Richard le Pèlerin

La Chanson d’Antioche

France   1150

Genre de texte
chanson de geste

Contexte
Les Français ont pris Antioche des mains des Sarrasins, mais l’émir Corbaran d’Oliferne et ses hommes, Soliman et Sansadoine, ne sont pas encore au courant de cette défaite. Sansadoine reçoit un songe inquiétant dans lequel Antioche était envahie par des bêtes féroces. Il raconte son cauchemar à Soliman, qui refuse de croire au songe. Peu de temps après, un messager vient annoncer à l’émir Corbaran la défaite cuisante des Sarrasins à Antioche.

Notes
Cette chanson de geste date de la fin du XIIe siècle; elle semble avoir été écrite pour inciter les chrétiens à participer à la troisième ou à la quatrième croisade. Elle passe, depuis P. Paris, pour être l’œuvre de deux auteurs, Richard le Pèlerin, un témoin oculaire « trouvère aux armées », qui aurait fait une sorte de reportage, et Graindor de Douai, qui l’aurait remaniée en y introduisant tous les éléments épiques.

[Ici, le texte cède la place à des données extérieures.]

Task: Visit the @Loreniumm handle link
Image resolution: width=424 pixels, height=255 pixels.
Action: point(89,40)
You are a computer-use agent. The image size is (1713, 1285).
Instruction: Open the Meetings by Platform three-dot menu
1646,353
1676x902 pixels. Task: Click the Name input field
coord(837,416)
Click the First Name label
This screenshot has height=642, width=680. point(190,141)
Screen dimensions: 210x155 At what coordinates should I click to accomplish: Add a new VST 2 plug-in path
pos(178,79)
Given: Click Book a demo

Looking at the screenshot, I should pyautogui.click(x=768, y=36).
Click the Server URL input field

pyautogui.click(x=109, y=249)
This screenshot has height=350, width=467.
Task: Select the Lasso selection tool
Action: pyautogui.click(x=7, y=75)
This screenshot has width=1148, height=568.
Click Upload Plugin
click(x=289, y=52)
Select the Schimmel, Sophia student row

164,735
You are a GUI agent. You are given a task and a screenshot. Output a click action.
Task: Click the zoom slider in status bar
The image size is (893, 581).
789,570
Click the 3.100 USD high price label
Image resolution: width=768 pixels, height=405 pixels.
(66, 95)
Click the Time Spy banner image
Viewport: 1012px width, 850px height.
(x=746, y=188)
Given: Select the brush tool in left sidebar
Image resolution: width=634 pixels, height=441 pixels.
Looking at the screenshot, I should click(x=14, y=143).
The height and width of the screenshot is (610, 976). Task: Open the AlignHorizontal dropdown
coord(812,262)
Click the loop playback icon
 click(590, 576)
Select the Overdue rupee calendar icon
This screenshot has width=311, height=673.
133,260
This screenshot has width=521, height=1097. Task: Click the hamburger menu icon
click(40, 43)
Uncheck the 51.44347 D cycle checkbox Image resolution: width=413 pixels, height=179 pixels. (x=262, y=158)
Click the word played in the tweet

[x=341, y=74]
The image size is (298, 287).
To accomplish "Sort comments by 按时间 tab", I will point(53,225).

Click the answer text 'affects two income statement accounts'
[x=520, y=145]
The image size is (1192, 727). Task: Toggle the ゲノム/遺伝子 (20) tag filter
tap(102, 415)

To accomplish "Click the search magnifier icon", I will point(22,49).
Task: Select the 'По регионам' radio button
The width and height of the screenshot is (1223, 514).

La Chanson d’Antioche retrace les événements, depuis la vision de Pierre l’ermite au Saint-Sépulcre, jusqu’à la fin de la deuxième bataille d’Antioche (les chrétiens sont à leur tour assiégés par l’émir Kerbôgha ou Corbaran d’Oliferne).

Texte original

Texte témoin
Édition de Suzanne Duparc-Quioc, Paris : Librairie Orientaliste Paul Geuthner, « Documents relatifs à l’histoire des Croisades publiés par l’Académie des inscriptions et belles-lettres XI », 1976, vers 6611-6632. Traduction : J. Dionne et Y. Lepage.

Bibliographie
Article d’ Isabelle Weill, in Georges Grente (dir.), ‹i›Dictionnaire des Lettres françaises. Le Moyen âge. ‹/i› Édition entièrement revue et mise à jour sous la direction de Geneviève Hasenohr et Michel Zink, Paris : Fayard, 1992, p. 238.




Vision de Sansadoine

La prise d’Antioche

Cette nuit j’ai fait un songe qui m’inspire beaucoup de crainte, car il me paraissait qu’avant le point du jour nous devions nous héberger dans les environs d’Antioche. Là, j’arrivai devant la porte de la ville qui fait face à la mer. Je criais à haute voix qu’on m’y laissât entrer. Deux ours et deux lions vinrent l’ouvrir. Ils me firent une si grande peur que je n’osai m’y arrêter. Je commençai à regarder vers la haute tour : au moment où je la regardais, je la vis se renverser jusqu’à terre. Léopards, sangliers, serpents, ours et dragons sortaient d’Antioche pour dévorer nos gens. Leur férocité nous força à fuir. Celui qu’ils arrivaient à attraper n’avait pas envie de rire; l’isolé n’avait aucune chance de s’en tirer vivant. Je vis nos gens mourir et se faire écraser, la terre s’écrouler droit devant nous dans un abîme si profond qu’on ne pouvait en apercevoir le fond. J’ai une telle peur que je n’en puis conter davantage.
— Seigneur, dit Soliman, ne vous désolez pas : Mahomet nous protège grâce à sa puissance. Maudit soit celui qui se laisse égarer par un songe!
Sur cette parole, ils mettent fin à leur entretien.